What a year 2018 was. The deceptive trait that any year in film has is that we often don’t realize how strong a year was until the tail end (you can blame the “awards season” pushes in the winter for that). 2018 felt like it was following 2017’s lead, where we had some strong works earlier in the year and just-as-strong films later on. 2017 was a good year. 2018 is a considerably stellar year. I never like to throw these lists together at the last second (well, outside of the actual writing portion of them, anyways). I keep a comprehensive document open all year with all of the films I watch (including the bad ones). I can honestly confirm that works I had in the top 5 have even ended up near the 20th spot. Could there have been a better year in recent memory to start a film-geared website? Maybe not.
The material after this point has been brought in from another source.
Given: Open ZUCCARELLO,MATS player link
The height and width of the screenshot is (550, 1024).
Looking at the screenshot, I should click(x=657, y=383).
Many of these works had something to say about society. Some of these films were heavily political in nature; some films were more subtle in their approach simply through casting decisions or who the lead characters were. Other examples were much more abrasive — almost anarchistic — as a means of retaliation towards our current climate (and some of the more orthodox films released). Perhaps this is why 2018 ended up being such a strong year cinematically: you will find that almost all of these works had something significant to say, as if from a place of hunger and pressure.

To open up Films Fatale (a dream of mine) for good, and to say farewell to a magnificent year in cinema (whilst looking forward to where the medium will go), here are the twenty five best films of 2018.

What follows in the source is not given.